Pourtant, il y aurait tant à dire.

Par exemple, sur l'anonymat. Le billet, et les réactions, sur le blogue du RAEQ m'ont bien fait sourire. Les uns les autres voulant justifier leur point de vue, on en perd l'essence même de l'écriture : un art qu'on exerce comme on l'entend. Point.

On sombre tellement rapidement dans les devraient ou ne devraient pas. Par exemple : « les blogueurs ne devraient pas rester anonymes » ou encore « les blogueurs devraient pouvoir s'exprimer librement », etc.

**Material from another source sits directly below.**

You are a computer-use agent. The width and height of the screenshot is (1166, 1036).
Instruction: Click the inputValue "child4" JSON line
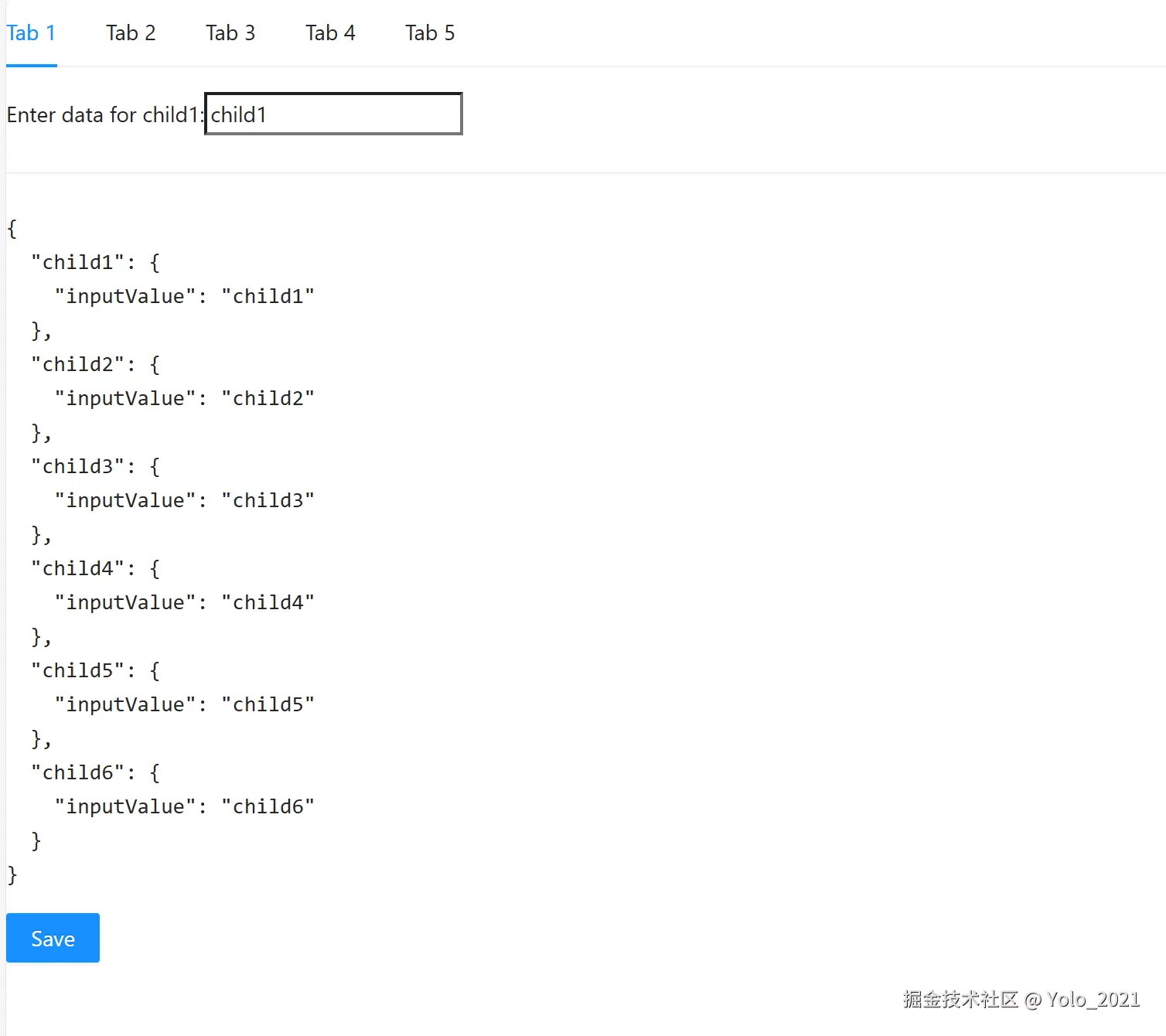click(x=184, y=603)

Quant à moi, je webconstate que les écrits qui m'intéressent le sont par des gens que je cyberconnais.

* * *

Et puis il y a eu - je commence à y être habitué -  les sorties ridicules de nos politiciens. Comme je lisais en même temps les Amoralités familières de Chapelan, j'ai immédiatement lié :
La télévision permet une expérience salutaire : garder l'image en supprimant le son. Cela transforme les politiciens en guignols, où le mensonge des gestes et du regard n'est plus masqué par l'écran des mots.

* * *

Sur Recit.org, ce billet sur le TBI qui a fait réagir quelques personnes. Ce que je remarque, c'est qu'il est bien facile de tomber dans des sophismes lorsque les arguments manquent. Et les silences, diable qu'ils sont parfois éloquents!

* * *

J'ai aussi eu la chance de rencontrer par videoconférence les étudiants de Patrick Giroux de l'UQAC. Expérience intéressante, mais relativement difficile pour moi qui ai la manie de bouger énormément pendant que je déblatère. Et puis, selon les réactions de la salle, j'ajuste la plupart du temps mes interventions, ce qui pose son lot de difficultés en vidéoconférence. Cependant, j'ai beaucoup apprécié le privilège de parler de la programmation (Squeak) à des étudiants en éducation.